‘Bosso drift into chaos’: Mahlangu turns heat on chairman Mhlophe

Lovemore Dube, Zimpapers Sports Hub

HIGHLANDERS chairman Kenneth Mhlophe is under mounting fire from within, with life member Pilate Mahlangu calling for a vote of no confidence and accusing the Bosso leadership of letting the club run “on autopilot.”

Mahlangu, a Doctor of Laws candidate in Corporate Law and a former candidate for the executive, confirmed yesterday that he sent the explosive motion to the club last Friday.

“Yes, I authored the motion and submitted it to that email,” Mahlangu told Zimpapers Sports Hub.

He said the move was meant to force Mhlophe and his team to take full responsibility for the state of the city’s biggest sporting institution.

“The idea is to hold him to account from now. Public officials should remember it’s not their personal property,” he said.
Mahlangu’s broadside comes just weeks after former board member Thomas Ngwenya claimed Highlanders was being run like “someone’s private business.”

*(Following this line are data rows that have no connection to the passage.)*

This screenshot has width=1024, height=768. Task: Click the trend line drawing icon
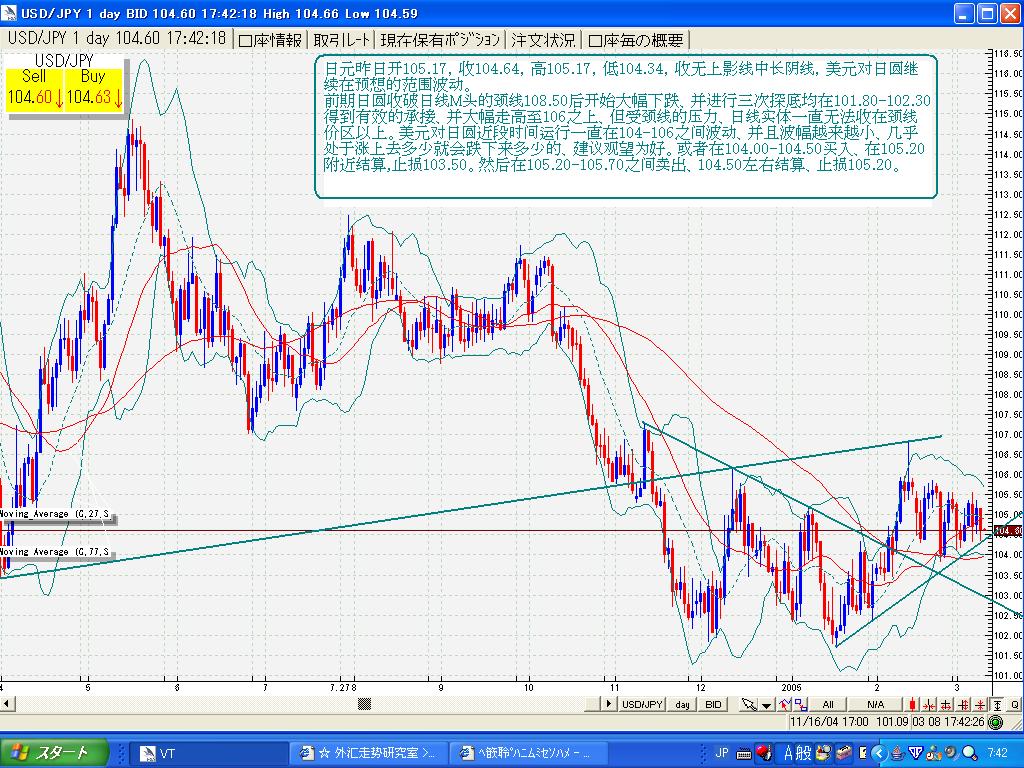(x=782, y=705)
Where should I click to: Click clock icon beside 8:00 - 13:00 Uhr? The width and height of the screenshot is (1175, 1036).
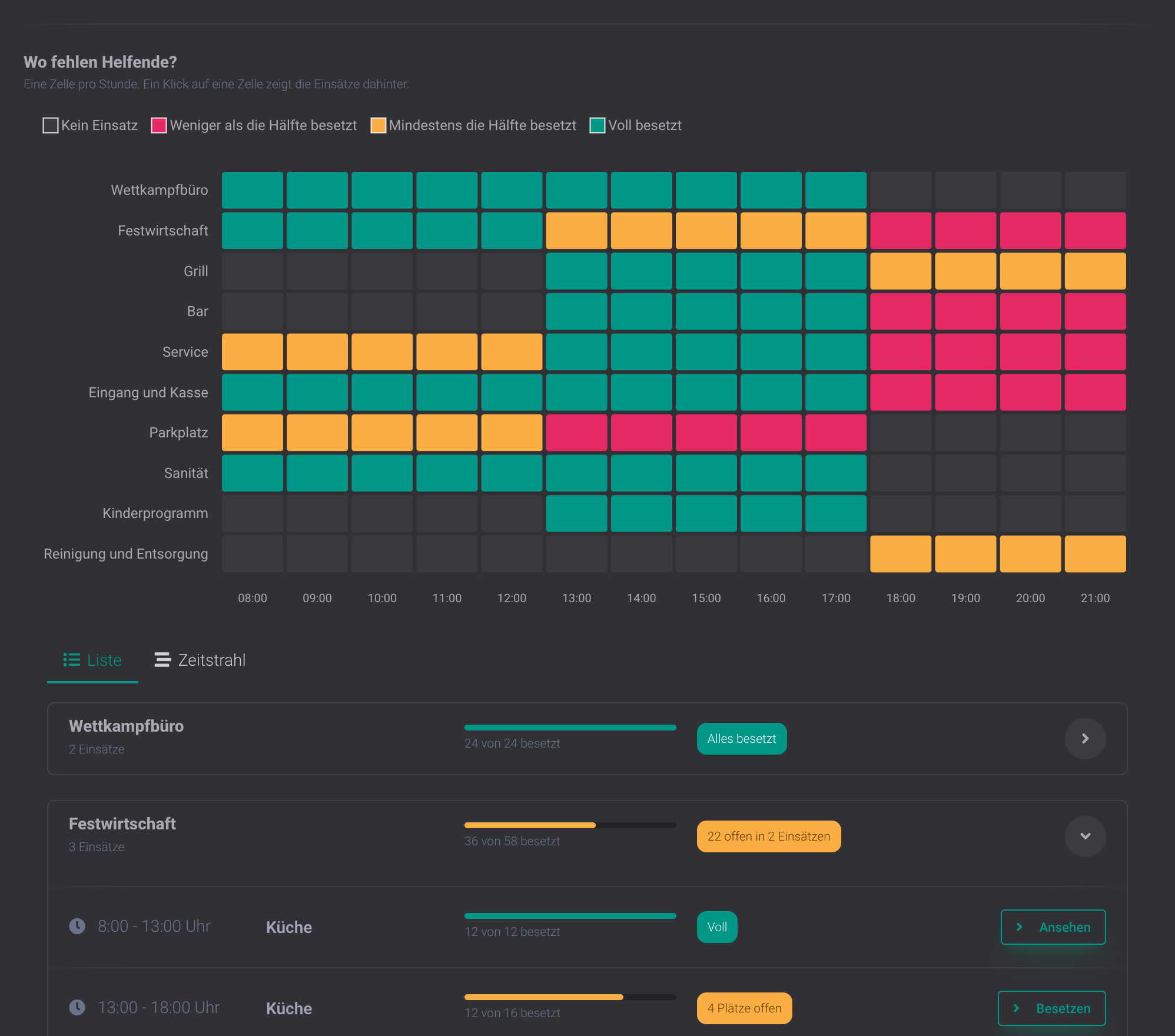coord(77,927)
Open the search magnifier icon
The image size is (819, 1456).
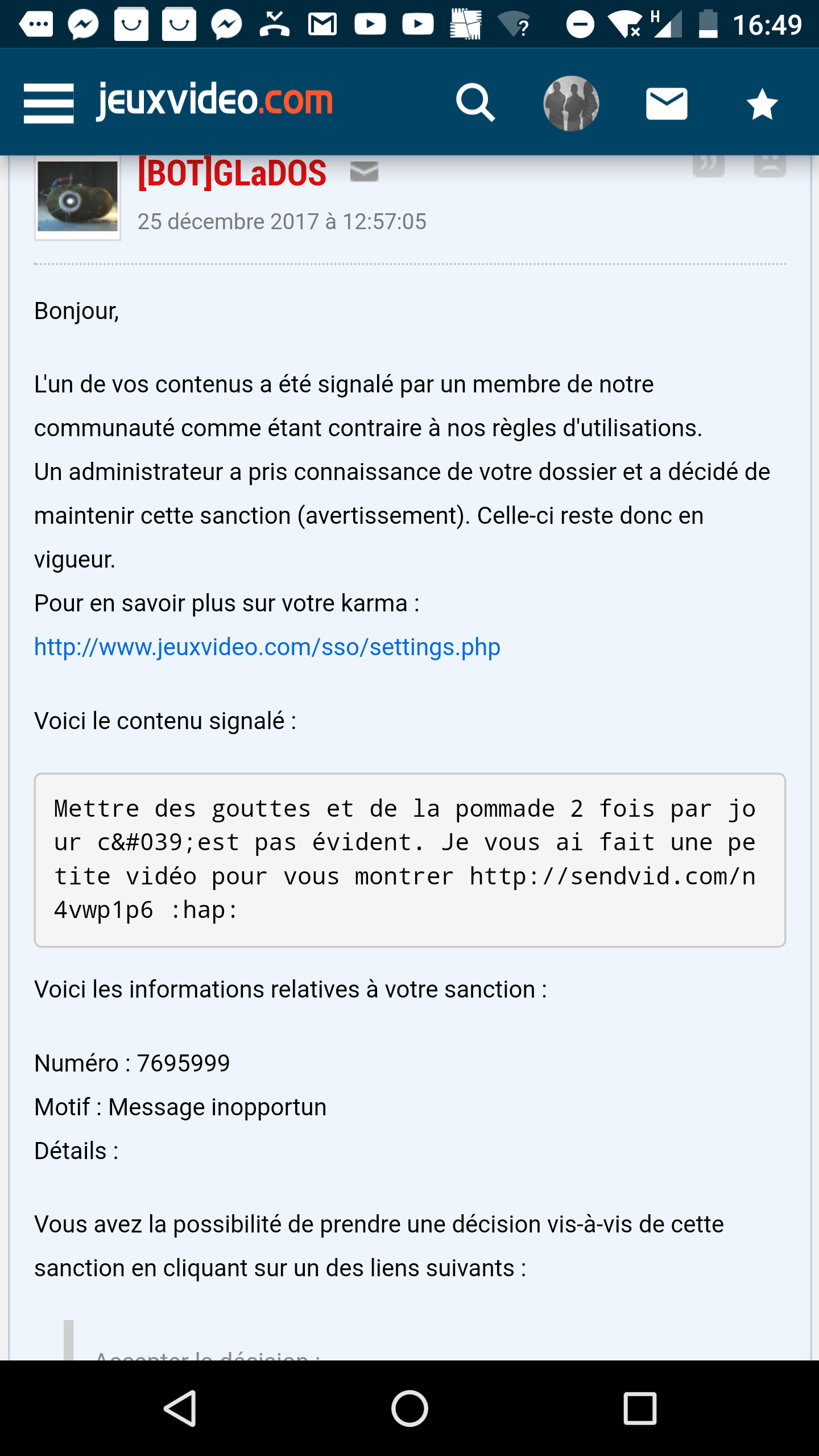click(475, 103)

While Mahlangu admits the constitution requires a two-thirds majority for his motion to pass, he insists it’s still a necessary stand.

“I doubt if it will get the two-thirds majority, but it should be a wake-up call,” he said. “Leaders of institutions should be subordinate to membership.”

The long serving Bosso member accused staff of running affairs without discipline or oversight.

“People in the institution (workers/office etc.) are doing mathanda (as they please])around Highlanders and the chairman is either complicit or clueless, likely the latter,” he charged.

In a detailed 11-point letter to Mhlophe, Mahlangu listed scandals, leaks, high CEO turnover, fraud allegations, questionable player transfers and a failure to set up an audit committee as proof the club is drifting.

Among the charges, he said:
• The club’s name has been dragged “through the mud” by one scandal after another.

• Confidential documents keep leaking from within the executive.

• CEOs have come and gone at an alarming rate.

• Fraud allegations, including a $5,000 case involving a former CEO, remain unresolved.

• Dubious player deals, including the “Mafios Chichewa PE Academy/Ajax debacle” and “Simba Madzivire mystery,” show management lapses.

• The delay in bringing in a rumoured new coach contrasts sharply with the efficiency of rivals like CAPS United and Dynamos.

• On-field performances show no sign of a winning vision.

Mahlangu also blasted Mhlophe for presiding over what he called “the unenviable accolade” of being the first Zimbabwean club visited by the Zimbabwe Anti-Corruption Commission.

“The train is on autopilot on the way to a crash landing,” Mahlangu warned. “As the head of the executive, you are vicariously liable for the deeds or misdeeds happening under your watch.”

Highlanders, founded in Makokoba in 1926, is more than just a football club in Bulawayo, it’s part of the city’s identity. But for Mahlangu, the club’s current path threatens both its heritage and its future.

Mhlophe could not be reached for comment by the time of going to print.